A week ago today we spent an enjoyable afternoon wandering around Dumfries, so we have decided to do something similar today and take a stroll into Nantwich. We have been in the area for almost a week but have yet to go into the town famous for it’s black and white timbered buildings. A Sunday afternoon, when the shoppers have departed is an ideal time to visit.
We leave Swanley House CL by turning right along Swanley Lane and after half a mile turn left along Dig Lane and follow this for almost a mile until we reach Marsh Lane where we turn left and walk towards Nantwich. On the outskirts of the town we cross the Shropshire Union Canal.
We continue straight on walking through houses along Queens Drive, soon reaching a park on our right that we walk through following the signs for the town centre. We cross the River Weaver and continue in the park to reach Water Lode (B5341) at Mill Island.
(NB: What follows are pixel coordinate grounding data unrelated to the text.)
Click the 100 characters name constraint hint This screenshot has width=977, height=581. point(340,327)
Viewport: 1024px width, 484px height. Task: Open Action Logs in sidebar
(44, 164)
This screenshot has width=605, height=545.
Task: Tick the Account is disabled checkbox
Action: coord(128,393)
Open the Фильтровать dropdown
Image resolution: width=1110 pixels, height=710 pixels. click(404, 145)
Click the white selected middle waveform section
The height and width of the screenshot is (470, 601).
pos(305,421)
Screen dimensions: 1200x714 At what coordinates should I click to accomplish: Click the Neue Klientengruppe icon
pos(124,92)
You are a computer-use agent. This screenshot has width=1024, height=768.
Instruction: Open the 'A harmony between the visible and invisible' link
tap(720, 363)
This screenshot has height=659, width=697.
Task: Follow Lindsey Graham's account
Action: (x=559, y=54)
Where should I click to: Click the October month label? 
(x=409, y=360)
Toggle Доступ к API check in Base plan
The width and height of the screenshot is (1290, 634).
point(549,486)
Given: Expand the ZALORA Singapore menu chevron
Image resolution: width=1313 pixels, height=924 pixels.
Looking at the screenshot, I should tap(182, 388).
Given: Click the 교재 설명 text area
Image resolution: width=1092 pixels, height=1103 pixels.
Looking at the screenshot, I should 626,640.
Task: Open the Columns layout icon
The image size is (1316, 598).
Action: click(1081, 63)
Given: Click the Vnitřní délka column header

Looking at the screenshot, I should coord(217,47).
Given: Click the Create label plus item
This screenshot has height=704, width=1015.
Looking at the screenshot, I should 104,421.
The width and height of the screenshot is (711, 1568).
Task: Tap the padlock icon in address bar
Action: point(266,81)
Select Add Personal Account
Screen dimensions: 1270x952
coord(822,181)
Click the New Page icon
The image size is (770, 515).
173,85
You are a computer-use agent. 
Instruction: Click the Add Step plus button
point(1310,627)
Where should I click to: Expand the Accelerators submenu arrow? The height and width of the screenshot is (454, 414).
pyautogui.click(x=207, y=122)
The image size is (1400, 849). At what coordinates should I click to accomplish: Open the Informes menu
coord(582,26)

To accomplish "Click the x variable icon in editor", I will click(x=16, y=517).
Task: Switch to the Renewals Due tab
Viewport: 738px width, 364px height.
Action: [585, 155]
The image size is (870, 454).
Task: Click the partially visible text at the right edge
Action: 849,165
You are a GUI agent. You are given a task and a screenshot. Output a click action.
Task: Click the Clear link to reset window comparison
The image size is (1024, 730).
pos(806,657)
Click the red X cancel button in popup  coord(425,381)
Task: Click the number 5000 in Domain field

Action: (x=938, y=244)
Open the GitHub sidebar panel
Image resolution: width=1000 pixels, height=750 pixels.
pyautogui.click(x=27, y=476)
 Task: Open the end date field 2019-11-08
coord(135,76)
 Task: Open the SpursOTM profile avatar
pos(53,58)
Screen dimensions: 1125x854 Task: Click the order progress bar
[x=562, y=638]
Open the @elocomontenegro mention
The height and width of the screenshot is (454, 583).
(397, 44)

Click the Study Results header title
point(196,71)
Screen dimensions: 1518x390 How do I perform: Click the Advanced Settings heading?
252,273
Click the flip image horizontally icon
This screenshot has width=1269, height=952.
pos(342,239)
For centuries a mill stood on this spot, originally a corn mill then around 1788 it was converted to a cotton mill and became known as Bott’s Mill. It closed in 1862 but re-opened a few years later as the Nantwich Cotton Spinning Company. Later it was sold again and ceased cotton manufacturing in 1874 and returned to being a grain mill. Parts of the mill were then used as a clothing factory and foundry. Towards the end of it’s life it was a billiard hall but was destroyed by fire in 1970 and demolished.
There are good views of Nantwich Bridge, sometimes called Welsh Bridge; this was built in 1803 replacing an earlier bridge from 1664.
On Mill Island stands a large granite boulder, an inscription explains it was discovered during the construction of the Nantwich bypass. It is assumed that it was once part of the Criffel near New Abbey, Dumfries (we walked that hill last week), during the ice age it was carried two hundred miles south and deposited on the glacial sands of the Cheshire Plain.
Mill Island has a plaque close to the spot where the Great Fire of Nantwich started. According to the local museum’s website the fire started on 10th December 1583 when a local brewer living in Waterlode started a fire that burned for twenty days and destroyed 150 houses, inns and other buildings.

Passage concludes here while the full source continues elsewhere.